= TASK OBJECTIVE =
All lines from the one containing "1000x585 pixels." through the final line of the listing below, and no others, must be returned exactly; no pictures belong in the copy.

= ENTRIES SUPPLIED =

------------------------

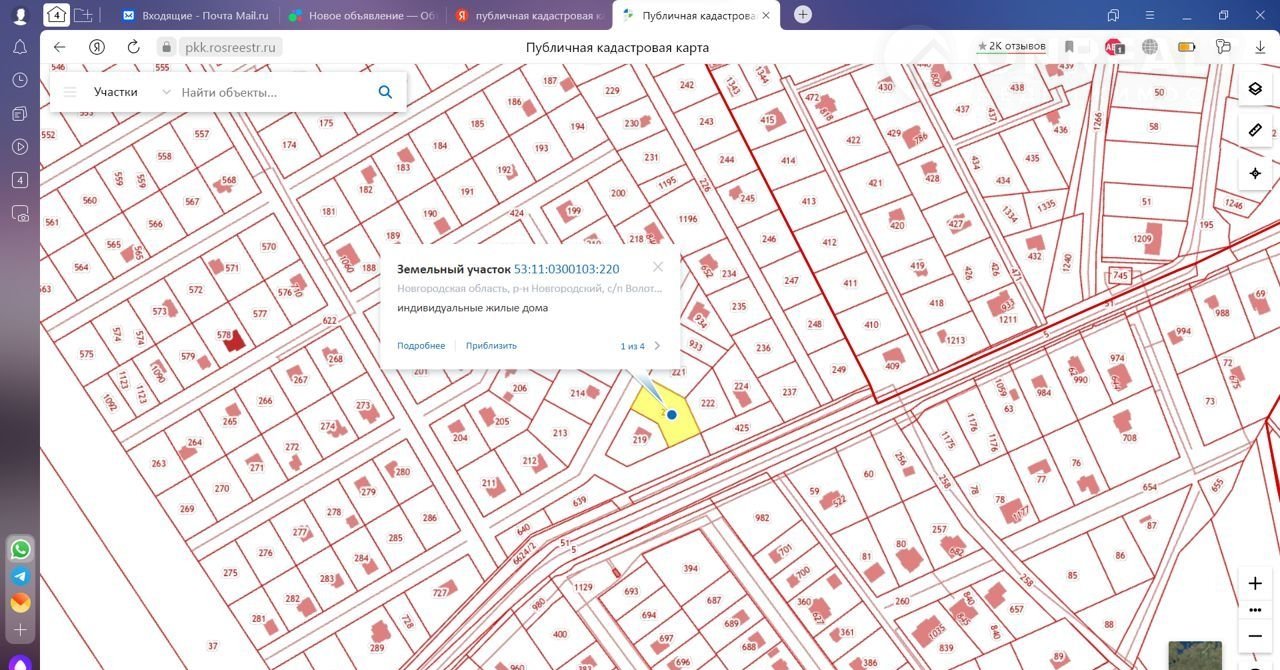Go to next result in popup
Image resolution: width=1280 pixels, height=670 pixels.
coord(657,346)
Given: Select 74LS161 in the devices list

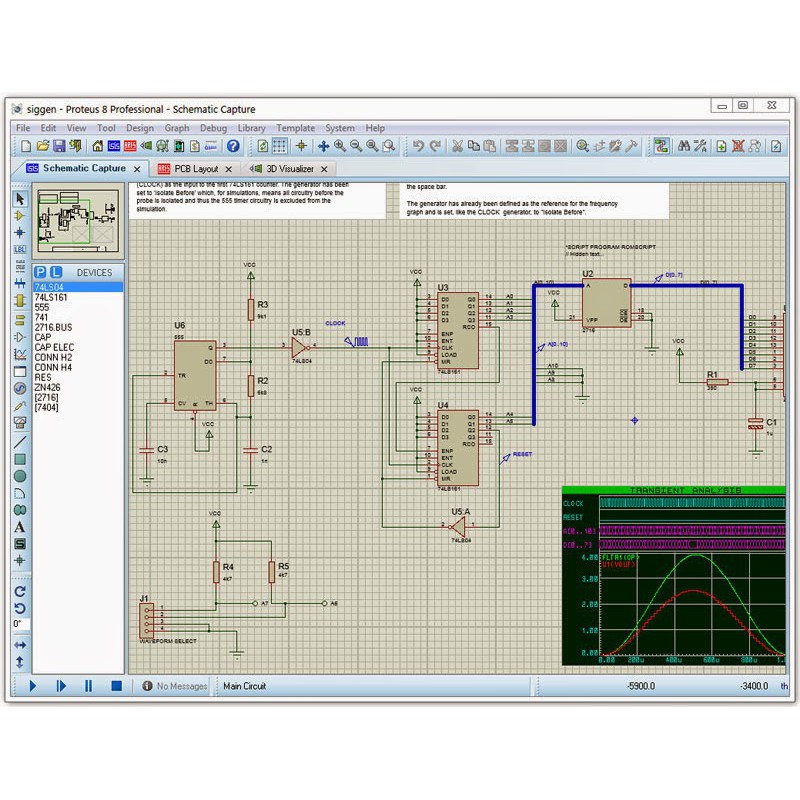Looking at the screenshot, I should pyautogui.click(x=52, y=297).
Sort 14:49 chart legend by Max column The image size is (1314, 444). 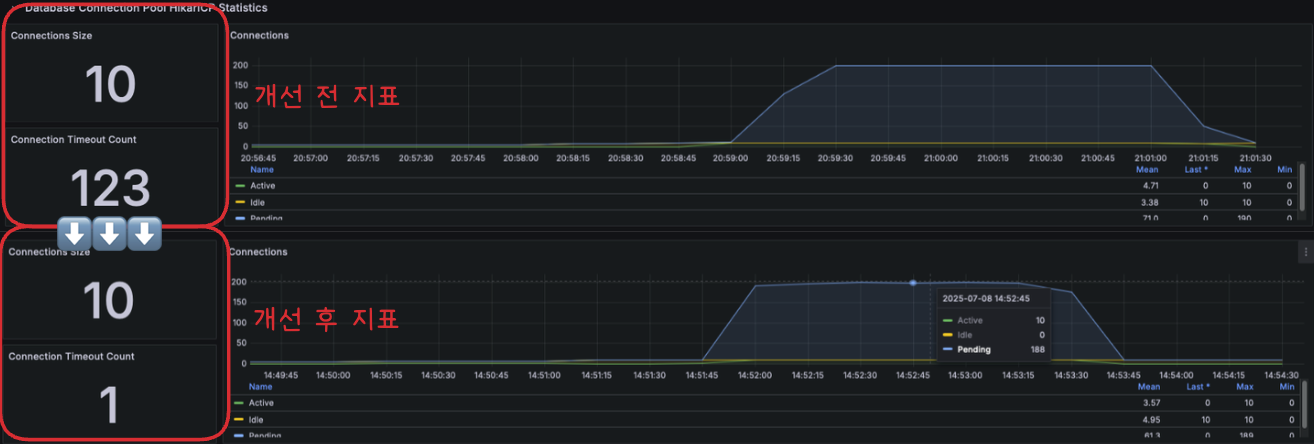pos(1245,386)
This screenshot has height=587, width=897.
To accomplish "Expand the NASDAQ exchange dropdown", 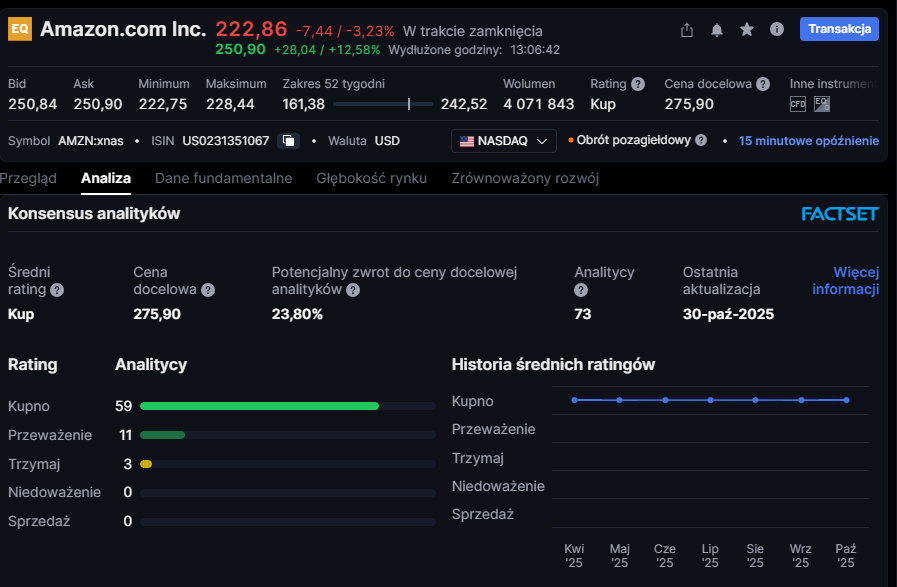I will coord(504,141).
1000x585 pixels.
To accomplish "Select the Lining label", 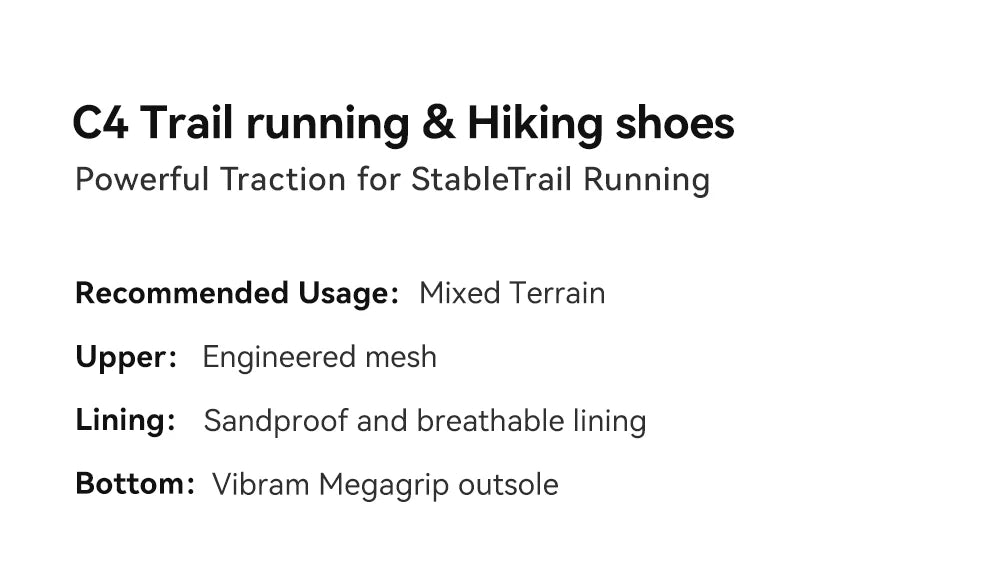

------------------------

= EXERCISE SOLUTION =
1000x585 pixels.
To accomplish "Select the Lining label", 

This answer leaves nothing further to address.